California Mortgage Rate Update: May 2026

As of May 2026, California mortgage rates are averaging 6.45% for a 30-year fixed conforming loan, 5.78% for a 15-year fixed, and 6.55% for jumbo loans above $1,209,750. Rates have held within a tight 6.30%–6.60% range for six consecutive weeks, with the Federal Reserve holding the federal funds rate at 4.25%–4.50% through May. Save Financial's locked rates this week are running wholesale pricing vs the major California banks (Wells Fargo, Bank of America, Chase, US Bank) on equivalent loan profiles.

This week's rates by loan type

30-year fixed conventional (conforming): 6.45% APR for borrowers with 740+ credit and 20% down. 30-year fixed FHA: 6.20% APR including 1.75% upfront MIP. 30-year fixed VA: 6.15% APR with full entitlement and no down payment. 15-year fixed conventional: 5.78% APR — the popular refinance choice for borrowers cutting their loan term. 30-year jumbo (above $1,209,750): 6.55% APR for loans up to $2M. DSCR investor loans: 7.25%–7.95% depending on DSCR ratio and down payment. HELOC: prime + 0.50% = 8.00% intro variable. All rates assume a single-family primary residence in California with strong credit and no points.

What's driving rates right now

Three things are keeping California mortgage rates in their current range: (1) the Federal Reserve's pause on rate cuts through Q2 2026, with markets pricing in roughly one cut by year-end; (2) persistent core inflation around 2.7% — still above the Fed's 2.0% target; and (3) stable Treasury yields, with the 10-year hovering near 4.15%. Mortgage rates typically track the 10-year Treasury plus a spread of 1.8%–2.5%; today's spread sits at the high end (2.30%), suggesting rates could compress modestly if the spread normalizes.

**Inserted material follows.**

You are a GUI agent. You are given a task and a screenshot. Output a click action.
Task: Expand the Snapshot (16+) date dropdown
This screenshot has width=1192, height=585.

Should you lock now or wait?

If you're under contract or refinancing with a clear break-even, lock. Rates are unlikely to move materially in either direction over the next 30–45 days without a surprise data print. Waiting for a 0.25% drop costs the average California buyer roughly $2,800 in additional pricing during the wait if rates don't move. If you're 60+ days from purchase, a float-down lock (available on most Save Financial products) lets you lock with the option to re-lock once if rates drop materially before close.

How California compares to national rates

California rates this week are 0.05%–0.10% below the national average — a rare inversion driven by California's large jumbo and high-balance conforming volume. High-balance conforming loans (between $806,500 and $1,209,750) are pricing roughly 0.125% below national jumbo equivalents in counties like Los Angeles, Orange, San Diego, and the Bay Area. If you're in a high-cost county and your loan size falls in that high-balance band, you're getting a structural pricing advantage.


About this update: Save Financial publishes weekly rate updates and monthly California market analysis. We are a California-licensed mortgage lender (NMLS #377740, DRE #01875766, DFPI #) serving all 58 counties. To get a real, personalized rate quote, apply online or call 888-703-1840.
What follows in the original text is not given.